A mi amiga Manoli y a todas esas personas que han
madrugado tanto para abrir sus puestos en la plaza.
Llegaba el sábado y mi madre me
levantaba a las ocho y media. - Vamos
hijo, me decía. -No podré
tirar del carro y tienes que ayudarme.
Refunfuñando y con total desgana me
vestía tras lavarme la cara, me tomaba un vaso de leche y aún bostezando salía
a Vista Alegre sin encontrar siquiera a perros que me mirasen extrañados. Hacía
frío y lloviznaba. En realidad toda la noche había estado lloviendo, o eso
creo. Al menos cuando volví a casa de tomar la última copa con los amigos en La
Escalera, llovía.
Tras bajar las escalerillas de la
tienda de Pepa, frontera del barrio, enfilábamos la carretera y calle del
Trillo por su estrecha acera y ahí estaba la plaza, el mercado de abastos.
Subíamos por la escalera para hacer la primera parada en el puesto de Antonio
“el carnicero”, un tipo grande y fornido amigo de toda la vida de mi abuelo
Antonio “Ciribulle” y al que creo recordar, proveía de carne a su casa desde
tiempo inmemorial. Antonio “el carnicero”, de la Caída como mi casta, era de
trato agradable, con una voz grave y socarrona que no importunaba la simpatía
de la persona que se encontraba tras ese enorme mandil blanco plastificado
manchado de sangre. Junto a él, su esposa unas veces, otras su hijo, un joven
fuerte y rubio cuyo pelo ensortijado contrastaba con el peinado de su padre,
siempre peinado para atrás con una estética que me recordaba a la imagen de ese
torero, ese tal Manolete, cuya cara aparecía en aquel cartel de toros que
pendía en la pared del puesto-taberna de enfrente y donde mi padre, algunas
veces y si el trabajo se lo permitía, tomaba café y copa de fundador
mientras esperaba que mi madre terminase de comprar.

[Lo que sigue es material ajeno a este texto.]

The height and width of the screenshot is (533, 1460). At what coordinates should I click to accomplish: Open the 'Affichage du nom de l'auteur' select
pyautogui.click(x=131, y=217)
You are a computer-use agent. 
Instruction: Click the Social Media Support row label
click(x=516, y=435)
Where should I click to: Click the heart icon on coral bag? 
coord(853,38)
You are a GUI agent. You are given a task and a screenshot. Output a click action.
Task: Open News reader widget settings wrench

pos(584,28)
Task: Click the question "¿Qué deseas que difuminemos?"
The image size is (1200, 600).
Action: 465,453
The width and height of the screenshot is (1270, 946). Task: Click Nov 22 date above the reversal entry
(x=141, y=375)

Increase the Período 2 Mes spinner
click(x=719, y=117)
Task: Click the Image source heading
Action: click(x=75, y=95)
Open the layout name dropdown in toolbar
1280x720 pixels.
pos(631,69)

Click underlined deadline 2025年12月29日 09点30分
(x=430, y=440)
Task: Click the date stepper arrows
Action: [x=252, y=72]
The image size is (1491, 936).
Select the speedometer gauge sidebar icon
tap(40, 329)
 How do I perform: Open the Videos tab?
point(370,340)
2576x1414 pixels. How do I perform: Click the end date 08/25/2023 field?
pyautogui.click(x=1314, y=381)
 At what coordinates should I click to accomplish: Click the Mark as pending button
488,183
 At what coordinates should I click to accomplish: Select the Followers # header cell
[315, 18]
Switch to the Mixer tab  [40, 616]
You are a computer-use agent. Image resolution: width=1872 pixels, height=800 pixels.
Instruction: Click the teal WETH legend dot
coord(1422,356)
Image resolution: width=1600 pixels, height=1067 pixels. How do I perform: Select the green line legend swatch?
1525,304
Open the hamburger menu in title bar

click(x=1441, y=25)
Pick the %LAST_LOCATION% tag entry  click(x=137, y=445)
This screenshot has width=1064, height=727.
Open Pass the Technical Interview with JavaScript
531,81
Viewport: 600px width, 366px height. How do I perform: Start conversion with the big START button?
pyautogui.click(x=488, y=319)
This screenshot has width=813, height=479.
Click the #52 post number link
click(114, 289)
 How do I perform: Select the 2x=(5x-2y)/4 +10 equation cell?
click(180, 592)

Cuando mi madre terminaba con
Antonio, siguiente parada: el pescado. Para llegar a los puestos del pescado
teníamos que atravesar casi todo el mercado por la calle lateral doblando la
esquina puesto que, la planta del edificio, era poligonal. Me costaba entender
por qué en los escasos metros que había de un sitio a otro tardábamos tanto. Es
cierto que había mucha gente y que mi madre se paraba con unas y otras y
brevemente se preguntaban por la salud, por sus padres, por sus hermanos…. Se
ponían al día en cinco interminables minutos en los que, amén de la pesadez que
suponía para un jovenzuelo de 16 años esa actividad matutina, me transmitían
una tediosa familiaridad entre las dos charlatanas. Una escena que, para mi desazón, se repetía varias veces en el camino de puesto a puesto.
Como digo de la carne al pescado,
un manjar que no me entraba por el ojo y que me daba cierto asco. -Mira que frescas, ¡si están vivas!,
decía la pescadera mientras mostraba las agallas del bicho a mi madre. Y del
pescado a la fruta. - Saca el pescado,
mete la fruta y vuelves a poner el pescado arriba para que no se espachurre, decía mi madre. El caso es que ni la fruta ni
la verdura cabían ya en aquel carro y tenía que cargar con aquellas bolsas en
la mano de vuelta a Vista Alegre. Pero antes una última parada en el “tío de
las especias”. Un poquito de azafrán en hebra “Carmencita” -una cajita minúscula con
unos hilos más tiesos que juncos-, colorante, tomillo y alguna cosa más que no
recuerdo. No, perejil no. Ya nos dió el bueno de Antonio “el carnicero”.
Hoy recuerdo con añoranza aquel
mercado, vivo, pletórico, radiante, donde costaba moverse entre el gentío.
Gente que se conocían de toda la vida, como si fuesen familia. Lugar de
encuentro y de reencuentros, de aquellos que hacía tiempo que se marcharon del
pueblo y si volvían de vacaciones, les gustaba ir a la plaza que añoraban en
Madrid o en Barcelona porque los supermercados, hipermercados y grandes
superficies ya se habían impuesto.
La plaza, mi plaza. Me apena que
desaparezca. Sí, que desaparezca porque morir no morirá. El rumor constante que
inundaba aquel espacio, el voceo de los vendedores en sus puestos, el olor a
huerta y a mar. Los encuentros, las esquelas en puerta, el solo y la copa de
fundador o del mono, mi plaza. Mi plaza de Úbeda podrá desaparecer, pero morir
no morirá mientras quien estas líneas escribe, aún respire.